Et Salésy Henchoz reprit sa mine triste de nain jaune boudeur, presque enfantine, et qui ne rendait que plus monstrueuse sa double gibbosité: celle qu’il avait entre les épaules et le goitre qui lui enflait le cou. La lumière au gaz les faisait à présent resplendir horriblement à ma vue – alors que dans les rues, et même sur le pont Chauderon, la démarche sautillante de celui qu’elles affligeaient les avait par quelque artifice dissimulés, pour m’abuser peut-être. Je ravalai péniblement le choc de cette découverte, mais les prunelles grises de mon hôte scintillèrent aussitôt, car il avait dû suivre ma réflexion. Sa main rêche attrapa la mienne, et sa voix redevint caverneuse:

- Ne rosissez pas, Philibert Saunier. Je n’ai pas honte de ma difformité. C’est un merveilleux cadeau que m’a fait la destinée. Oui, c’est pour cette bosse qu’elle m’aime, la môme Pisani. Destinée est le mot qui convient: elle a dû lire dans les cartes que la sienne se régénérerait au contact d’un bossu, d’un monstre de cartomancie. Le Nain jaune, par exemple, puisque c’est celui auquel vous pensiez, mon Monsieur… Ai-je tort? Cette comparaison a fini par m’égayer moi-même, autant que les habitués du Martinet, un café de la place où je déjeune quelquefois. On y joue aux cartes sur un plateau au milieu duquel figure ce personnage qui brandit le Sept de carreau. On l’appelle aussi le Lindor. C’est une silhouette plus replète que celle du Joker des Anglais, en tout cas plus bosselée. Ha! Ha! Le Nain jaune… Parfois, je jure par lui en public, comme s’il était mon saint patron. Mais cette mascarade ne fait rosir que les gens distingués, dont vous êtes.

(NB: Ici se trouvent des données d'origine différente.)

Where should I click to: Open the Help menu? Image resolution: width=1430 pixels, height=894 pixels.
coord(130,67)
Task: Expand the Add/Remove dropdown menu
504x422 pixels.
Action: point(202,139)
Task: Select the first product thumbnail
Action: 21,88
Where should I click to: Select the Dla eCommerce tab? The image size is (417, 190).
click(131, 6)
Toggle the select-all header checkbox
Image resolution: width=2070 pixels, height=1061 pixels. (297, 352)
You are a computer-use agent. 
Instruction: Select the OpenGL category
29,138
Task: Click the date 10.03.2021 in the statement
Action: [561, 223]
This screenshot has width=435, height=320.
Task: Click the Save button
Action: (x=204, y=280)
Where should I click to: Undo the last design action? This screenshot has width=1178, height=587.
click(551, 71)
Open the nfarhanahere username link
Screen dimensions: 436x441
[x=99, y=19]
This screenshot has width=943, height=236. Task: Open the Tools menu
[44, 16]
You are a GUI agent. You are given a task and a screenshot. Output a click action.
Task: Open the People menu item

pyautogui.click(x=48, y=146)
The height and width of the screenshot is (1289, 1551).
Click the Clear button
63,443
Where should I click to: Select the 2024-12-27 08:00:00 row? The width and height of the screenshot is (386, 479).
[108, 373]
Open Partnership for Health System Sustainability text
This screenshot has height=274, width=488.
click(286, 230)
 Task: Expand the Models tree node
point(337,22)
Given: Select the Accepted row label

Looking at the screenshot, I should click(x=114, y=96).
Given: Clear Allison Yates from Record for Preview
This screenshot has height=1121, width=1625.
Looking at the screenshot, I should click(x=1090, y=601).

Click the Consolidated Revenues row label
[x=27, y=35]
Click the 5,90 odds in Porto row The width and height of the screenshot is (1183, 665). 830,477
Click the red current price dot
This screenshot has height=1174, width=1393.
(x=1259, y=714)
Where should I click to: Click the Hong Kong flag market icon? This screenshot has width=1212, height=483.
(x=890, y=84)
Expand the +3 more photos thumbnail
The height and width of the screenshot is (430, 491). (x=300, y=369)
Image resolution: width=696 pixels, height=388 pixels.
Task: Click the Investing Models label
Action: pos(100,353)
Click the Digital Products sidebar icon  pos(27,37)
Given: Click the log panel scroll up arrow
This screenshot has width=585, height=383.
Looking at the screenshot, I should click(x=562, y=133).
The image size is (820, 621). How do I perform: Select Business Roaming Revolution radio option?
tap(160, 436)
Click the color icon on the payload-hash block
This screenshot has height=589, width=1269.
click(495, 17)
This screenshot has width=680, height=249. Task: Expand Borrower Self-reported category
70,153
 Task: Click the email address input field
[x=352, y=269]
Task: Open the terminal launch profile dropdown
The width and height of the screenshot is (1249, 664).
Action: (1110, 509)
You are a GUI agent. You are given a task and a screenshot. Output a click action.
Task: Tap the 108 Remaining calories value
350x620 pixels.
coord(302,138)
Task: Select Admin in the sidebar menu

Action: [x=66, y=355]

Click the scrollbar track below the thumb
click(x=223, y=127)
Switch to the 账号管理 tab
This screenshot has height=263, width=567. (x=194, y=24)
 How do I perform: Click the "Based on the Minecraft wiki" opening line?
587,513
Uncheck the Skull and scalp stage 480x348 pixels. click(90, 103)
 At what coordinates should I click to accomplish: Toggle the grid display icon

Comme cette fois je rougis:

- Et aussi peut-être Madame Pisani. Remarquez que sa peau est de toute façon rouge à cause des fards infects dont elle ne peut se passer. Sans eux sa figure serait blanche comme l’endive; car aucun sang sincère ne peut y affluer. Non, la veuve, elle ne consulte que le jeu de Madame Lenormand, qui était sotte comme elle. Elle est sotte, sans cœur, idiote, imbécile, crétine…

- Hum, et votre chien, vous ne l’avez plus? fis-je pour changer de sujet. Quel nom lui a-t-on donné?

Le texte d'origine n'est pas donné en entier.